Mostly I miss the whole of dawn

these days, favoring the drape

of fine dreams my nights pretend

to offer. Sometimes the night-mind does provide

richness, and I yearn to linger

in those landscapes. But they’re gone before

I more than stir my ache that won’t permit

two hours in the same position:

toss, turn. Turn, toss. 

 

Twenty-four hours allotted for a given

day, but how many instants

are an evening’s portion? How long

can I cling to the crepuscule

before a deep night sweeps it away?

Author's Note: Title from Wallace Stevens’s poem, “Peter Quince at the Clavier.”

Dead end

 

I was behind the wheel

and there were even signs

to warn me where I was headed

and to propose a different

destination.

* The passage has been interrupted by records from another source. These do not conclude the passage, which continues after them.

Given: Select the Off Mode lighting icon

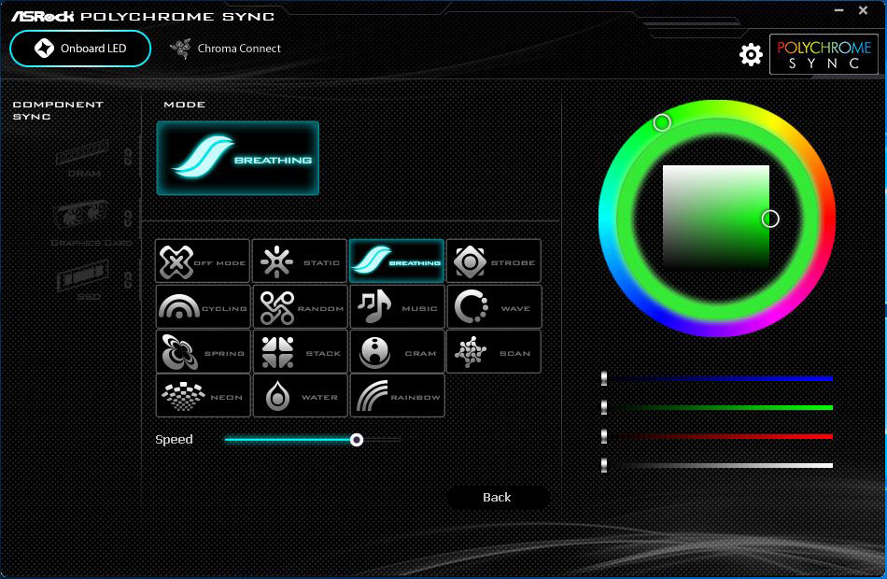Looking at the screenshot, I should [x=202, y=261].
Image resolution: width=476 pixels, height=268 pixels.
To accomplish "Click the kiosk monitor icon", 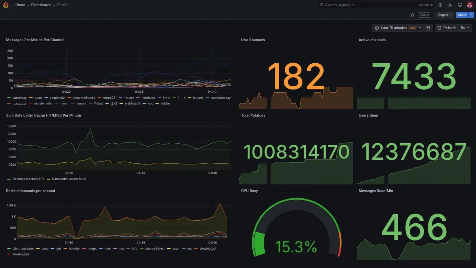I will click(460, 5).
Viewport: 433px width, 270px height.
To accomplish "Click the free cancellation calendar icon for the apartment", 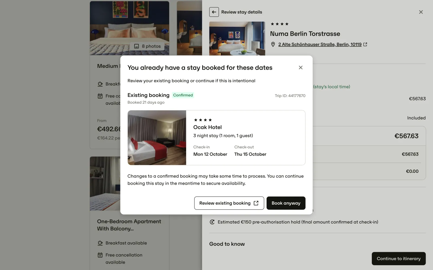I will pyautogui.click(x=100, y=255).
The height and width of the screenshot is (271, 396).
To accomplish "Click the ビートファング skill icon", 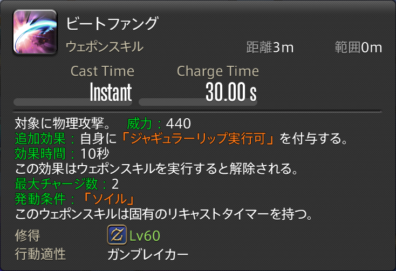I will pyautogui.click(x=35, y=32).
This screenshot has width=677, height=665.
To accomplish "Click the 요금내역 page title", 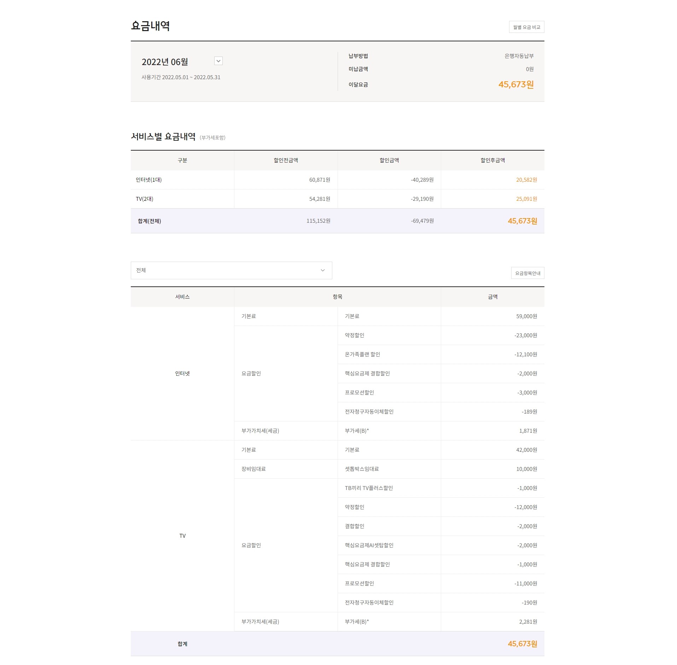I will point(152,25).
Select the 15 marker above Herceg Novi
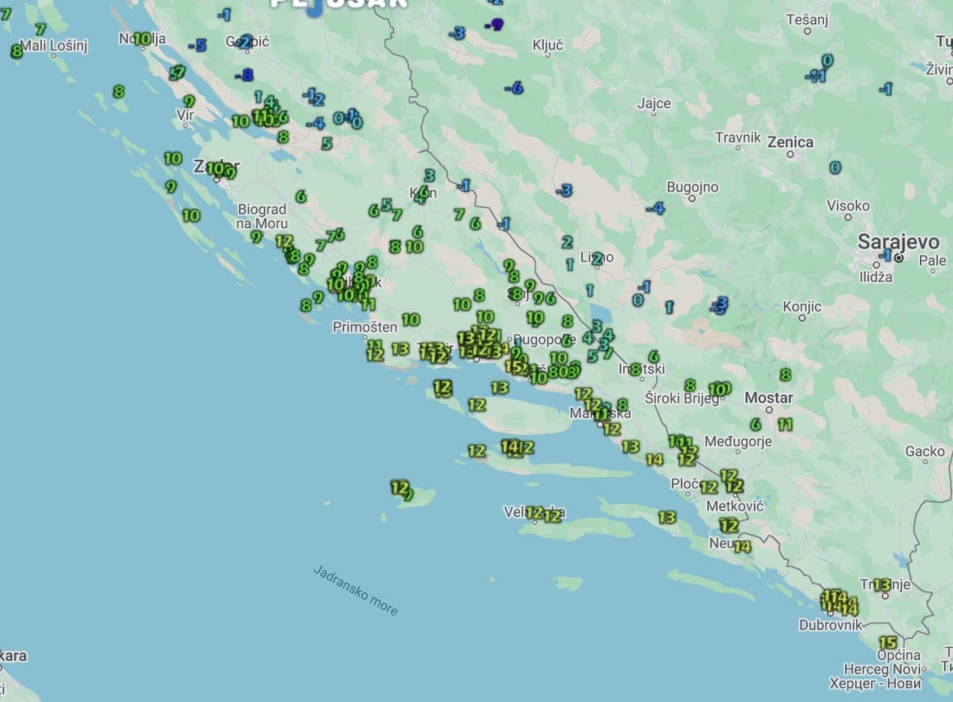 (888, 643)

And yet I aimed

unerringly in the direction

of pain, steering by landmarks

I could recognize from other journeys

down the same road.

 

The location might as well have been

labeled: welcome to the desert

of comfortlessness. Sand. Rock. Mirage.

Why am I here? I know there are other deserts

where things live, where plants grow,

where various beings even relish

the heat, unwilting. Not around these parts—

pang after ache after throb, each

of an unfixed duration. 

 

Error is its own exclusive habitat.

What makes us wince

is the way time sticks to its guns

once a mistake is made. No turning

back, and correction is not the same thing

as not having erred in the first place.

Sticky. On this rough route, the terrain

might rip out the undercarriage

as you travel, trying to get to that place

where you didn’t do the wrong thing

after all. 


Annie Stenzel (she/her) is a lesbian poet who was born in Illinois, but did not stay put. Her second full-length collection, Don’t misplace the moon, was released from Kelsay Books in July, 2024. Her poems have appeared or are forthcoming in print and online journals in the U.S. and the U.K., including Book of Matches, Does It Have Pockets, Gavialidae, Kestrel, Night Heron Barks, One Art, Rust + Moth, Saranac Review, SWWIM, The Lake, Thimble, and UCity Review. A poetry editor for the online journals Right Hand Pointing and West Trestle Review, she lives on unceded Ohlone land within walking distance of the San Francisco Bay.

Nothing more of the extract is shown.